While there are no established criteria for diagnosing neurobrucellosis [25], certain articles have suggested several methods for its diagnosis. These methods include the presence of symptoms aligning with neurobrucellosis, isolating brucella from cerebrospinal fluid (CSF) or detecting a positive brucella agglutination titer in CSF, observing lymphocytosis, elevated protein, and decreased glucose levels in CSF, or identifying specific diagnostic indicators in cranial imaging such as magnetic resonance imaging or computed tomography (MRI or CT) [13, 26,27,28]. Neurobrucellosis does not present a distinct clinical profile or specific CSF characteristics. Imaging observations of neurobrucellosis fall into four categories: normal, inflammatory (indicated by granulomas and enhanced meninges, perivascular spaces, or lumbar nerve roots), alterations in white matter, and vascular changes [29]. We suspected neurobrucellosis based on the patient’s clinical symptoms, geographic correlation, high brucella agglutination test titers in both cerebrospinal fluid and blood, symptom resolution following treatment, and the exclusion of other common causes.

In Iran, one differential diagnosis often confused with brucellosis is tuberculosis, as both chronic granulomatous infectious diseases are prevalent here [30, 31]. Neurobrucellosis and tuberculosis exhibit significant similarities in clinical symptoms, lab results, and neuroimaging findings. However, deep grey matter involvement and widespread white matter lesions seen in neuroimaging, resembling demyelinating disorders, appear to be distinctive to brucellosis [32]. There is a noticeable similarity in the clinical symptoms and laboratory findings of brucellosis and tuberculosis [33]. It is crucial to thoroughly eliminate the possibility of tuberculosis in any suspected or confirmed brucellosis cases before starting antibiotic treatment.

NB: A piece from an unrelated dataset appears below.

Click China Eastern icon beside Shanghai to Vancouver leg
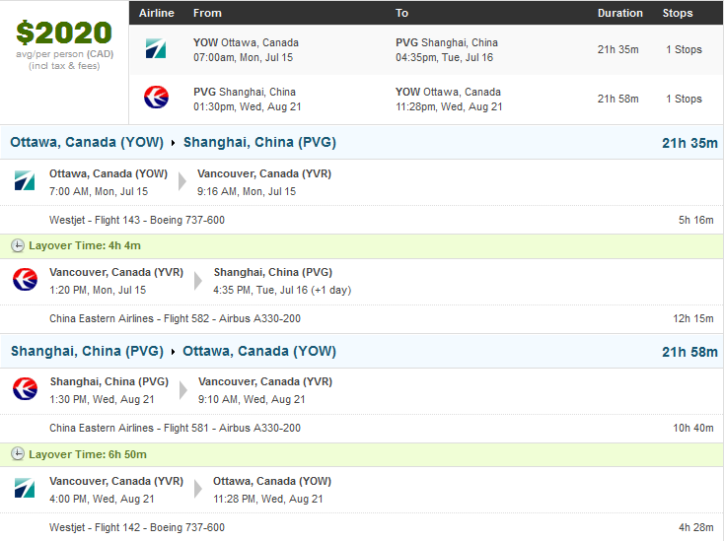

Due to the challenging nature of treating brucellosis and the likelihood of experiencing relapses, it is crucial to provide an extended course of treatment [27]. This treatment approach should involve a combination of antibiotics that can easily penetrate the cell wall and effectively reach the central nervous system [27, 34]. Neurobrucellosis is treated with 3 to 6 months of combination therapy comprising doxycycline, rifampicin, and ceftriaxone or trimethoprim-sulfamethoxazole [35], similar to the treatment administered to our patient. For patients allergic to cephalosporins, quinolones are recommended, which are considered to be effective in treating brucellosis [36, 37]. In complicated situations such as meningitis or endocarditis, streptomycin or gentamicin is administered in the initial 14 days of treatment, in addition to the previously mentioned regimen. Timely and proper treatment results in a positive prognosis, with a less than 1% fatality rate for such complex cases [17, 38]. Our patient experienced a highly positive outcome following the prescribed therapy. Initially relying on a walker, a slight limp endured for a month, and by the third month after discharge, all symptoms completely disappeared.


The present study underscores the significance of considering neurobrucellosis as a potential diagnosis when evaluating muscle weakness and radiculopathy, especially in regions where the disease is prevalent. A comprehensive patient history, precise clinical examination, positive serology in blood or cerebrospinal fluid, imaging results, or cerebrospinal fluid analysis can contribute to establishing a conclusive diagnosis.